Each sub-RLM is itself a full RLM that can recurse further if its input is still too large. The recursion bottoms out when chunks fit comfortably in the base model's context window.

Three design choices

What makes RLMs different from "just using agents"

The paper identifies three specific design decisions that separate RLMs from existing agent scaffolds:

1. The prompt is a variable, not context. Coding agents and retrieval agents put the user prompt directly into the LLM's context window. An RLM stores it externally. This sounds trivial but it's the entire game -- it means the model is never bounded by its context window with respect to user input.

2. Output is symbolic, not autoregressive. Standard scaffolds ask the model to generate its final answer token-by-token into the context window, which means outputs are also bounded by the window. RLMs build up the response in REPL variables, enabling unbounded output length.

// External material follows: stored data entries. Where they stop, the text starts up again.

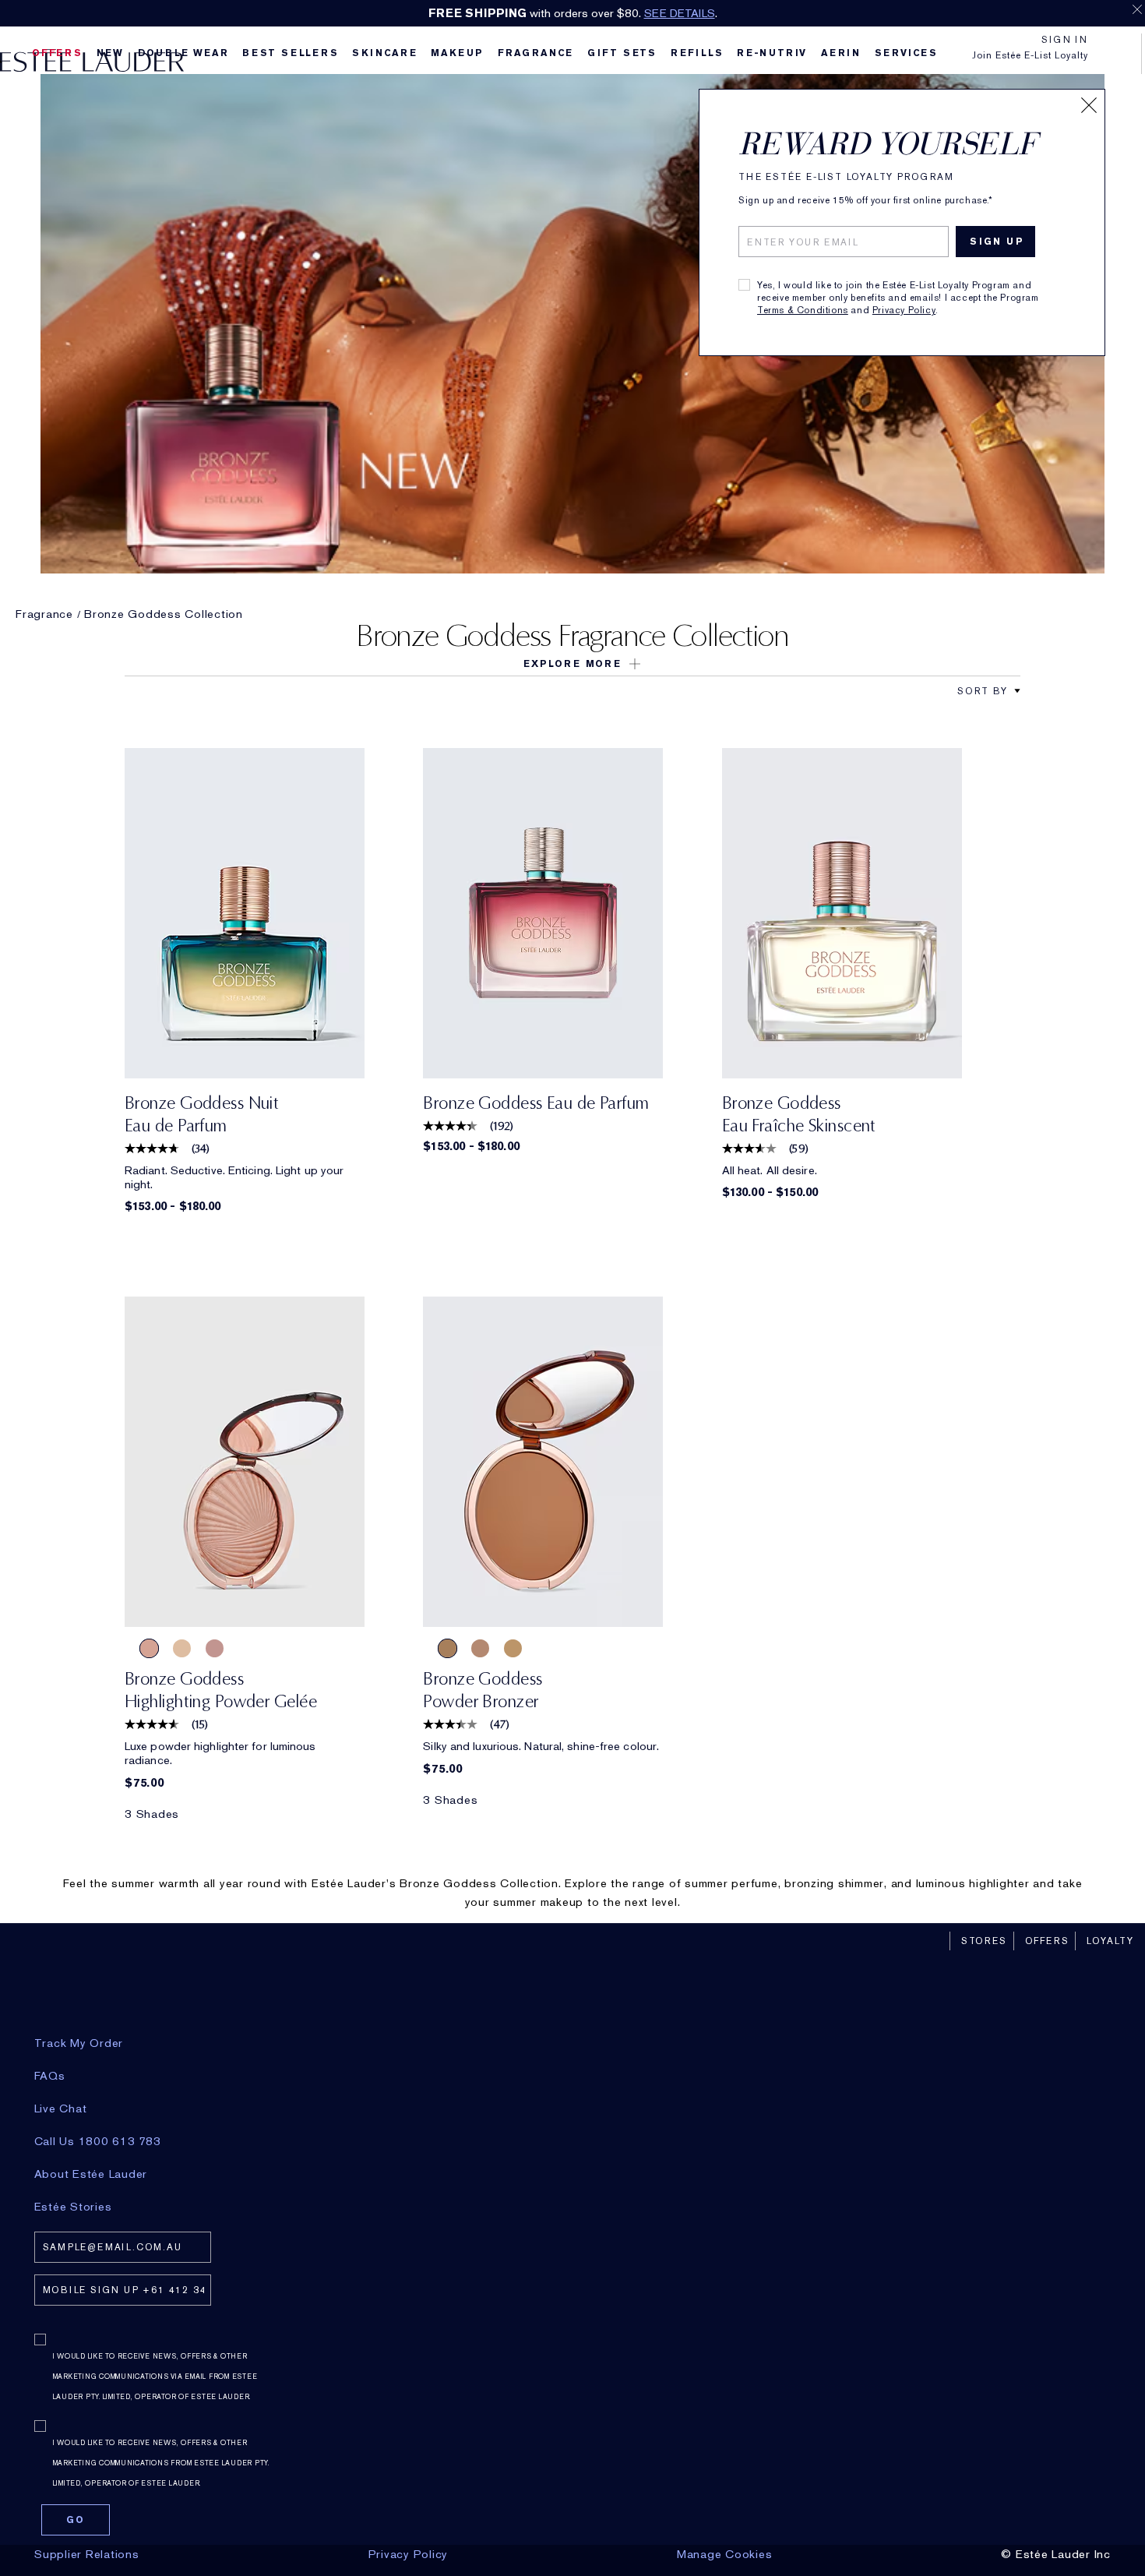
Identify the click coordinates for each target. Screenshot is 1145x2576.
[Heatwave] (182, 1648)
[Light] (513, 1648)
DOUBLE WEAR (183, 53)
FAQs (49, 2076)
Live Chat (60, 2108)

3. Recursion is programmatic, not verbal. Previous self-delegation approaches (like Anthropic's sub-agent patterns) let models invoke themselves, but the sub-calls are generated autoregressively -- one at a time, limited by output length. RLMs write programs that launch sub-calls inside loops, enabling the model to invoke itself O(|P|) or even O(|P|^2) times through a few lines of code.

Point 3 is the killer. A standard agent might verbalize "now process chunk 1... now process chunk 2..." and run out of context after a dozen chunks. An RLM writes for chunk in chunks: results.append(sub_rlm(chunk)) and processes thousands.

Complexity classes

Constant, linear, quadratic -- and why it matters

Not all long-context tasks are created equal. The paper categorizes them by how processing complexity scales with input length:

Constant complexity -- tasks like needle-in-a-haystack where you're looking for one thing regardless of input size. Frontier models handle these reasonably well even at long contexts. RLMs help but the gap is smaller.

Linear complexity -- tasks like OOLONG where the answer depends on processing every chunk of the input. These break standard models quickly. RLMs with GPT-5 outperform vanilla GPT-5 by 28.4% here.

Quadratic complexity -- tasks like OOLONG-Pairs where you need to reason about pairs of chunks. Vanilla GPT-5 scores below 0.1% F1. RLM(GPT-5) scores 58% F1. The gap is comical.

This hierarchy is the real insight. Context windows aren't just too small -- they're the wrong abstraction for information-dense tasks. No amount of window expansion will help a model that needs to do O(n^2) semantic work in a single forward pass.